■ **Задание 1**
Ответьте по фрагменту о метафоре микрокосма:
(a) Какой обычно бывает схема, по которой интерпретируются описания при культурно-дедуктивном методе?
(b) На сколько рубрик, по словам автора, можно подразделить рациональную критику метафоры микрокосма?
(c) От чего, согласно приведенному примеру, зависят отношения между мужчинами и женщинами?
■ **Задание 2**
Перепишите без изменений участок строк данных от строки, содержащей «The height and», до строки, содержащей «Action: 1282,104», включительно. Изображения в ответ не включайте.

■ **Исходный документ**
К метафоре микрокосма прибегают, как правило, при использовании культурно-дедуктивного метода, который предполагает подчинение этнологического описания психологическому анализу. При таком методе описания мифа, легенды, религиозного ритуала, экономических отношений и т. д., сделанные антропологом, историком или фольклористом, «интерпретируются» согласно некоторой схеме, обычно психоаналитической, которая трактует эти формы поведения так, как если бы они были невротическими продуктами единичного индивида. В этом и состоял особый интерес тех культурологов-психоаналитиков, которые, обращаясь за помощью к психоаналитической теории, дедуцировали из культурного материала «значение» различных институтов для индивидуального члена общества. Критика этой процедуры была подчас весьма свирепой, поскольку сами интерпретации кажутся иногда произвольными, если не притянутыми за уши, а доказательство того, что их можно обоснованно применить ко всем или хотя бы не только к некоторым членам общества, неизменно отсутствуют. Аргументация ad hominem2* может даже вытеснить рациональный спор между антагонистами в таких дискуссиях!
Рациональную критику метафоры микрокосма можно, видимо, подразделить на три рубрики: (1) что эта метафора предполагает ложную эквивалентность между понятиями, располагающимися на разных уровнях абстракции (например, личность является воплощением культуры не более, чем младенец – воплощением коэффициента рождаемости); (2) что эта метафора – упрощенческая (изменчивость в личностных характеристиках гораздо выше, нежели можно объяснить с помощью формул); (3) что нет никаких оснований предполагать, будто социальная организация требует высокой степени личностной конформности к универсалистским нормам (например, отношения между мужчинами и женщинами зависят не от обоюдной конформности к одной и той же роли, а от комплементарности разных ролей).

■ **Исходные данные**
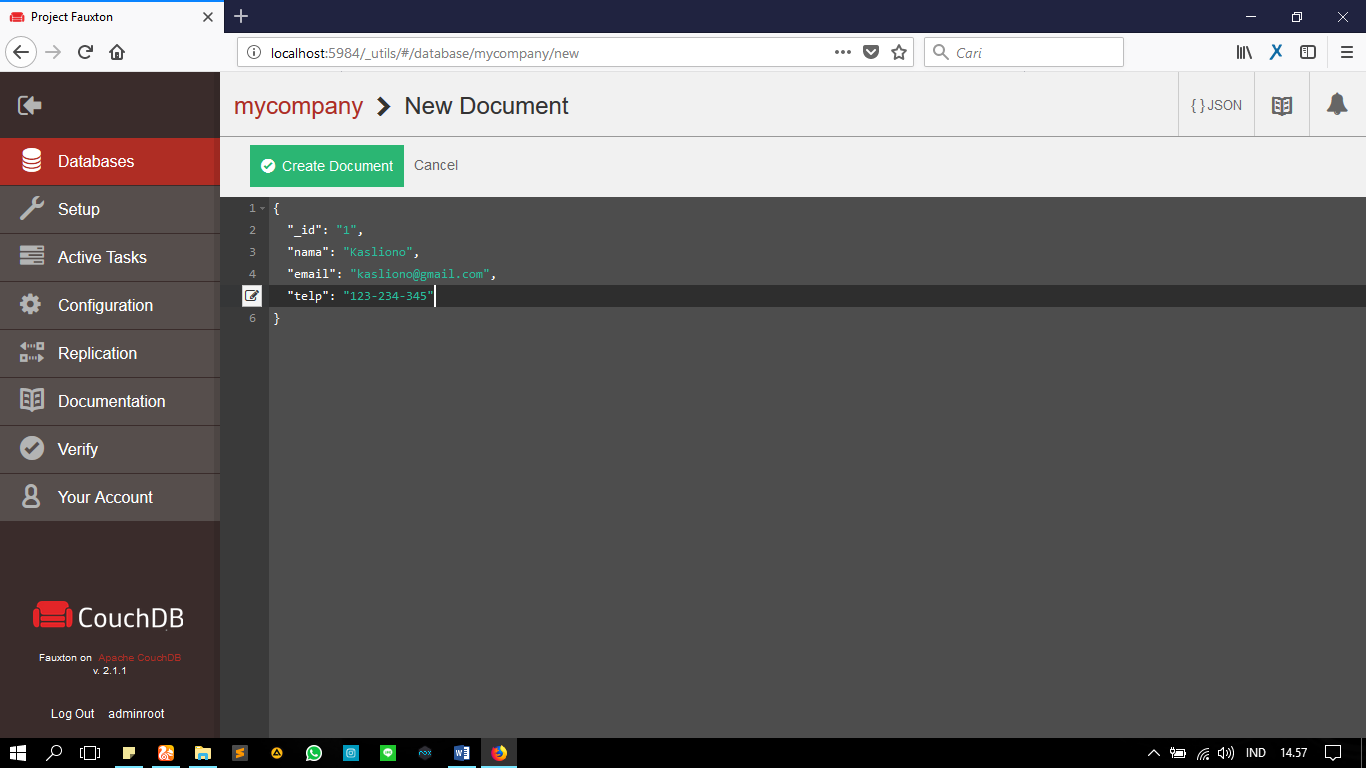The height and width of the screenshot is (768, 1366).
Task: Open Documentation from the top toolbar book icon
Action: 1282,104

...

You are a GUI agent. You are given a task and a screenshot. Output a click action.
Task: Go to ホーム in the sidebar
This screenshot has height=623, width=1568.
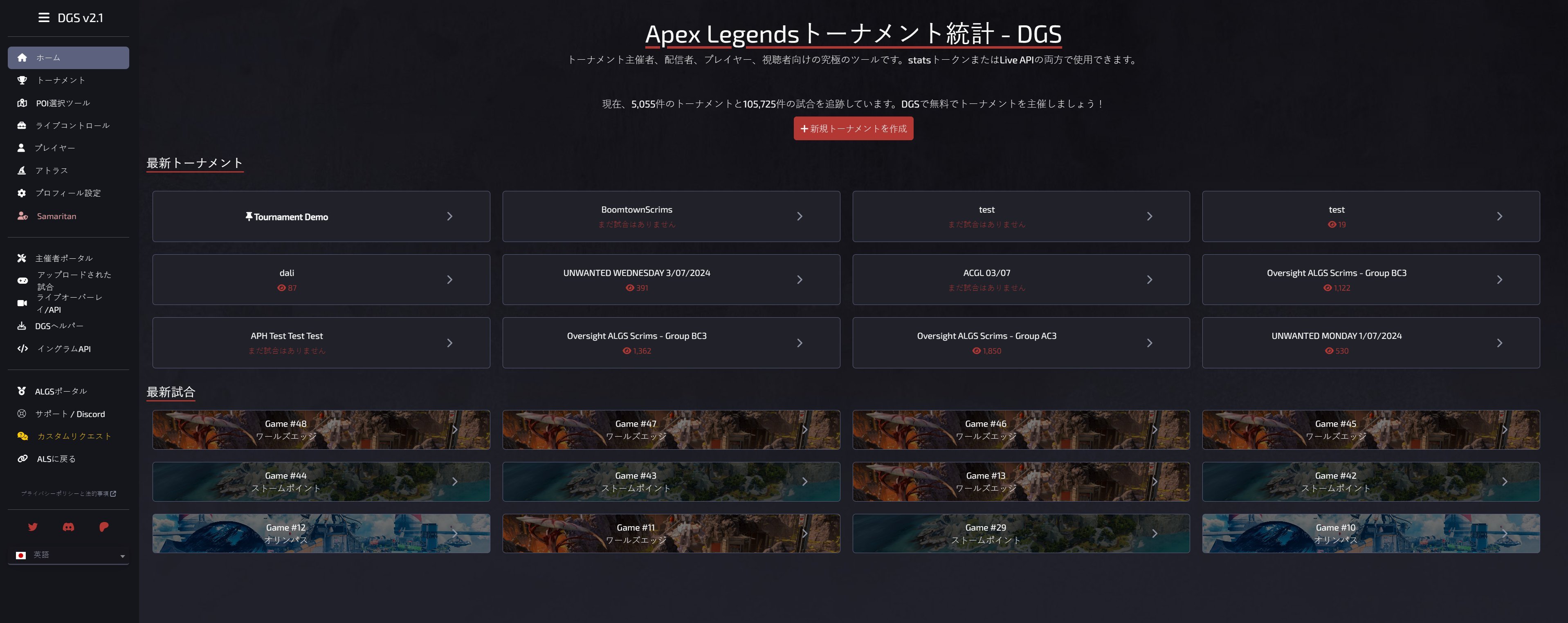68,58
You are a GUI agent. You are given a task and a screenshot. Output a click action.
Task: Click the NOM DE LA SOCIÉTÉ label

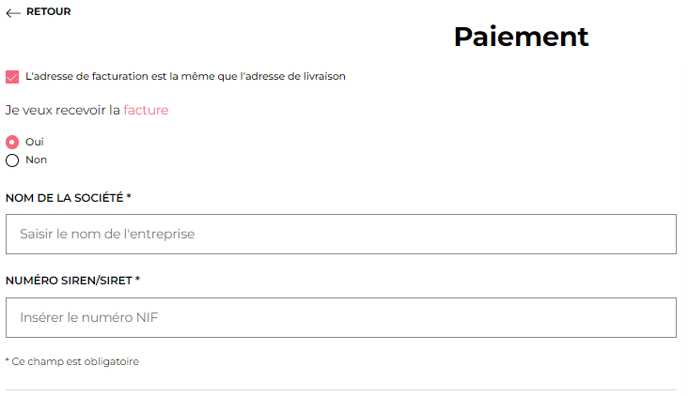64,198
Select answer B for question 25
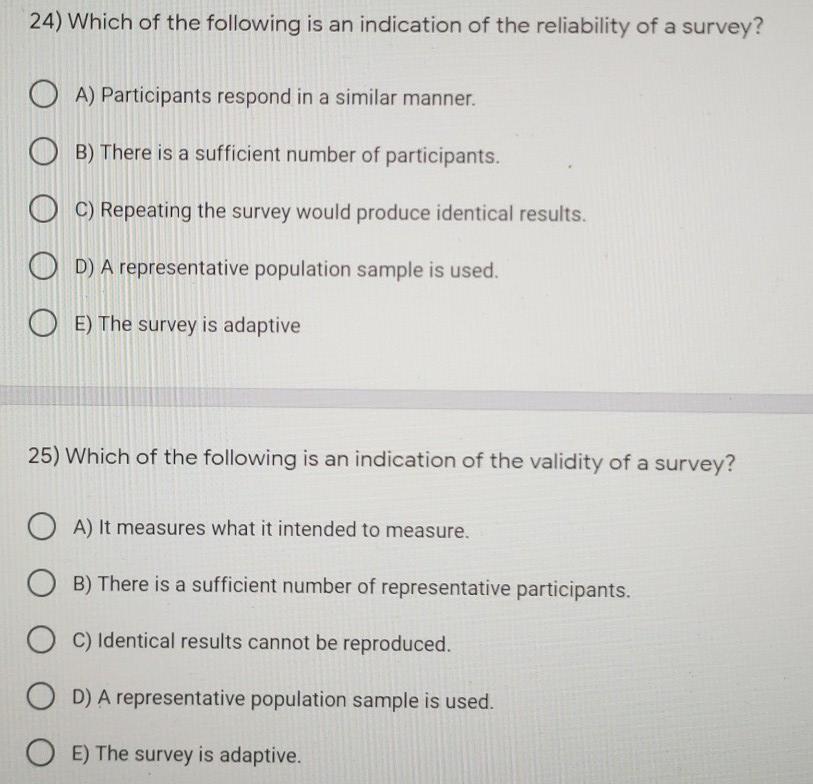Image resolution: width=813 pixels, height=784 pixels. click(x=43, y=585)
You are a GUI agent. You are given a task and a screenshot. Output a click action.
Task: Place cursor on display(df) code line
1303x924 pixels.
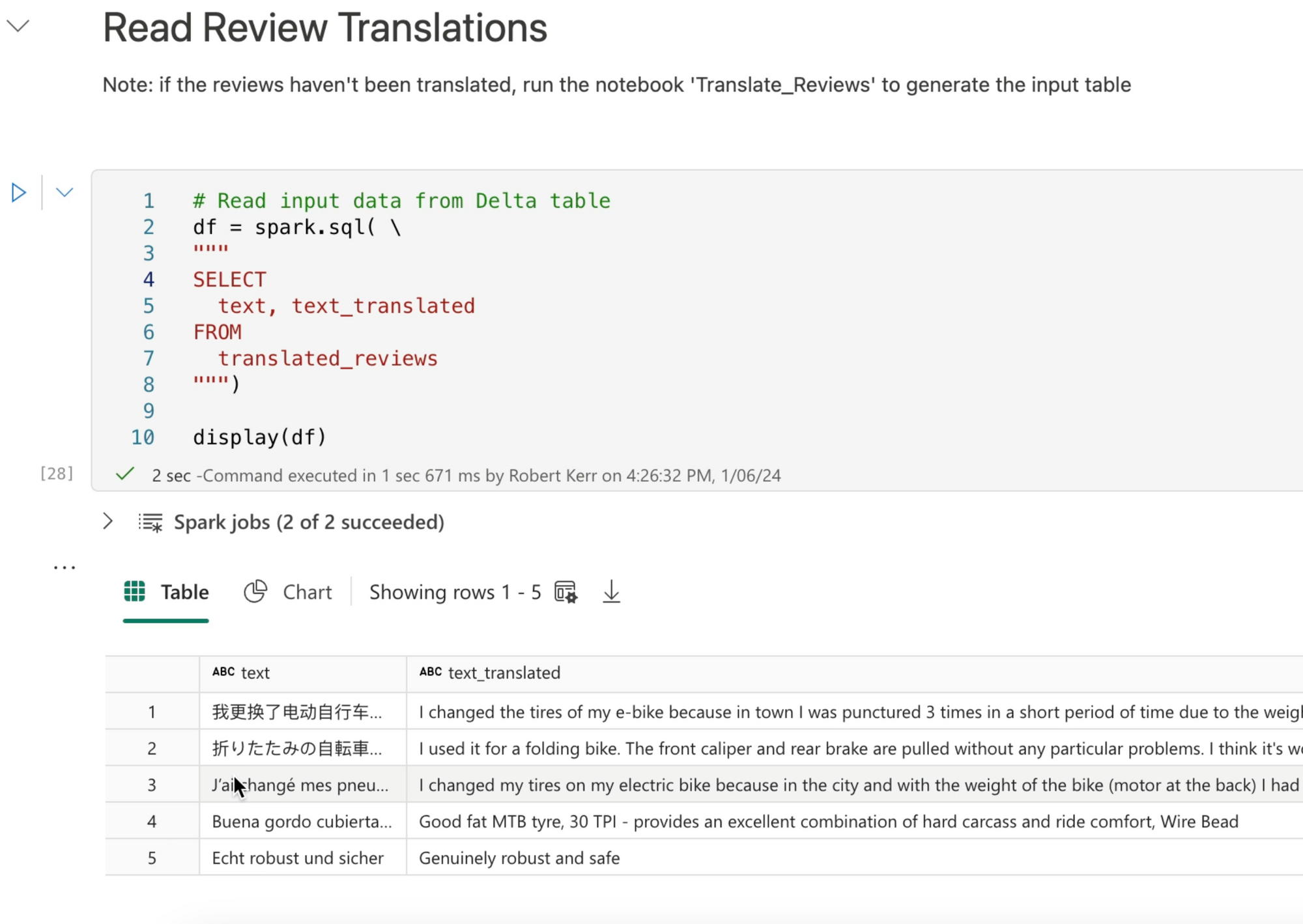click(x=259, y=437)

■ **Решение 1**
(a) Обычно психоаналитической.
(b) На три рубрики.
(c) От комплементарности разных ролей, а не от обоюдной конформности к одной и той же роли.

■ **Решение 2**
The height and width of the screenshot is (768, 1366).
Task: Open Documentation from the top toolbar book icon
Action: 1282,104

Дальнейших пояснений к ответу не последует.